This project naturally separates into three general stages: pre-entity world gen, entity world gen, and “in game.”
Pre-Entity World Gen
Pre-Entity World Gen encompasses everything that occurs on a very long time scale, from billions to tens of thousands of years. This primarily comprises terrain generation and long term climate simulation. This section isn’t very complicated, so I’m lumping it all into my first design arc.
Post-Entity World Gen
Post-Entity World Gen is world gen that may want to utilize an entity-component-system and operates on shorter timescales, from the development of animals over millions of years to, later on, the rise and fall of civilizations.
The Other Stuff
“In game” is what I’ll call everything that happens after world generation, for now. The fun stuff.
The Plan
I already have most of Arc 0 done.
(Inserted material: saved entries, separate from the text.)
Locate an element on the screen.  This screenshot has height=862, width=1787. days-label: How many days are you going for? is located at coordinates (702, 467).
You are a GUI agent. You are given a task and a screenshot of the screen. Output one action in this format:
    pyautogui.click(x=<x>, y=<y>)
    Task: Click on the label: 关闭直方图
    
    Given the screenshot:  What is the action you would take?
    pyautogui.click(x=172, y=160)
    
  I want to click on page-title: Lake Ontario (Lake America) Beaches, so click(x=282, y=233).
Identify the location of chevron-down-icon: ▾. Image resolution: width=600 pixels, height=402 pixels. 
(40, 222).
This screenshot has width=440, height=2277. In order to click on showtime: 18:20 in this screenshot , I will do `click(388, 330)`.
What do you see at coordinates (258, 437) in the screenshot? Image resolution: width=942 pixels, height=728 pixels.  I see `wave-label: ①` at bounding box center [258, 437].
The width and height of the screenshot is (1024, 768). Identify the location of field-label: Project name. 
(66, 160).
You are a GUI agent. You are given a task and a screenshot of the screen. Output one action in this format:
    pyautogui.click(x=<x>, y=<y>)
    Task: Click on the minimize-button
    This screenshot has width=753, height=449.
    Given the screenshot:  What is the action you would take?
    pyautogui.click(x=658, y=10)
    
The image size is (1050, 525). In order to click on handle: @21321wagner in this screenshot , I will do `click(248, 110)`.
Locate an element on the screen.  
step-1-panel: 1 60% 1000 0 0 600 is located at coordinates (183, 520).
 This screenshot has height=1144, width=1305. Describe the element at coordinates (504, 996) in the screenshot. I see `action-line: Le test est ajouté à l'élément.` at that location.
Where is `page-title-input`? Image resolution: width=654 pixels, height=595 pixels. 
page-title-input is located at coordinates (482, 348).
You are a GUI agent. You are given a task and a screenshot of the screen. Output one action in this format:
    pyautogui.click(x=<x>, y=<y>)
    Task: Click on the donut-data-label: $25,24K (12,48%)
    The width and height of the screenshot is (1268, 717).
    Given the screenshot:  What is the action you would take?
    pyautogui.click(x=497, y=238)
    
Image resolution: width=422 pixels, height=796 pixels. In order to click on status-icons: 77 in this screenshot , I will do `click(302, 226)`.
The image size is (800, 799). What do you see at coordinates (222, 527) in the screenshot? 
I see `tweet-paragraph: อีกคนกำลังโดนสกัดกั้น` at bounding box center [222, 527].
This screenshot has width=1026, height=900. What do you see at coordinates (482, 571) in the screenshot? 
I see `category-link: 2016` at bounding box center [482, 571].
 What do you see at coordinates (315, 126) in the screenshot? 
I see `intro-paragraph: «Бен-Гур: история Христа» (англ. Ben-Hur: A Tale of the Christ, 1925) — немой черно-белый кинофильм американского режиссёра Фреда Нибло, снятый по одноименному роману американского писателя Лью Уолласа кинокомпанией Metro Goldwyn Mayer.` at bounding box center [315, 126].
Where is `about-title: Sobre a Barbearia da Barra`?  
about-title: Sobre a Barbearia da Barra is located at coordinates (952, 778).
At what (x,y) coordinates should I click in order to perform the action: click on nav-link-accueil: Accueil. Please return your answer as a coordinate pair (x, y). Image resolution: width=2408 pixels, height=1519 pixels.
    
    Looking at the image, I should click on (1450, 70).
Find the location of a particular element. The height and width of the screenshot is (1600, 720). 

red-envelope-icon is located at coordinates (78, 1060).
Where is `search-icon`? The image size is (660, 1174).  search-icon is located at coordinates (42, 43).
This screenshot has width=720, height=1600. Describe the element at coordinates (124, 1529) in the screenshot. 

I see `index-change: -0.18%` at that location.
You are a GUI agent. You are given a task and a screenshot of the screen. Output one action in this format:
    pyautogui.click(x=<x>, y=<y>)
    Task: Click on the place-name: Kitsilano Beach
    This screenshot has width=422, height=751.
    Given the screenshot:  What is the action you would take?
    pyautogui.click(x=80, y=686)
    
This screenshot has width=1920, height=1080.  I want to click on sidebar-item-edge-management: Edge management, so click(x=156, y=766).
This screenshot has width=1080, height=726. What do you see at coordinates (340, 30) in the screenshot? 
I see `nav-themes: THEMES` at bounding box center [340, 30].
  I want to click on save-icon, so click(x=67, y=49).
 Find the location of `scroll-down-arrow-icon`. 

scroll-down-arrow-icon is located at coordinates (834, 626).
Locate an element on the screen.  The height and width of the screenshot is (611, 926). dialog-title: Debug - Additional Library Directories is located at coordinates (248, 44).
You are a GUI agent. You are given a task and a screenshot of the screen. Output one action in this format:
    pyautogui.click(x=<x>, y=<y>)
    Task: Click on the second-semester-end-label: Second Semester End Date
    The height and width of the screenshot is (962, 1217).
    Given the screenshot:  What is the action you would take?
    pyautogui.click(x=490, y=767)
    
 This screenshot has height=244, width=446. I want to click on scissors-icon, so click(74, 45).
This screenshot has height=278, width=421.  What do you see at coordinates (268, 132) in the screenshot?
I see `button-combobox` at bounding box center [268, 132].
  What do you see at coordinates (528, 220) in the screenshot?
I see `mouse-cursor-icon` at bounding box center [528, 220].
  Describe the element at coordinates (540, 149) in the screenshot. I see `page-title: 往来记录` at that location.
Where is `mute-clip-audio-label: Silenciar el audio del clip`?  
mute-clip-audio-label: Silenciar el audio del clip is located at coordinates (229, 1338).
I just have to clean up the graphics for pretty screenshots and write it up nicely. I plan to work on post-entity world gen and the in-game stuff simultaneously, but more on that later.
Arc 0: Pre-Entity World Gen will consist of:
- Tectonic plate generation
- Elevation calculations from plates, faults, and noise
- Rasterization into a tile map
- A climate simulation containing
- Radiation
- Air circulation
- The water cycle
There are several things I’d like to include in Pre-Entity World Gen but aren’t fundamental to Entity World Gen so I’m leaving them for later. These include:
- Ocean current modeling
- Ice sheet formation (and other albedo factors)
- Tectonic plate movement, even including mantle simulation
A final note is that I’m still not sure how I plan to simulate vegetation. I’d like to use the biological systems (including genetics, emergent natural selection, etc.) that will operate within Entity World Gen; however, vegetation has a significant effect on the climate simulation that occurs in Pre-Entity World Gen, primarily transpiration and surface albedo.
Additionally, biome identification is dependent on both the climate simulation and vegetation. Ideally, I would simply have biome labels that would be assigned to areas based on their temperature, elevation, rainfall, and vegetation.
At this point it looks like I’ll push vegetation off into Entity World Gen and ignore the effects on climate simulation, but I’ll continue looking for a better solution.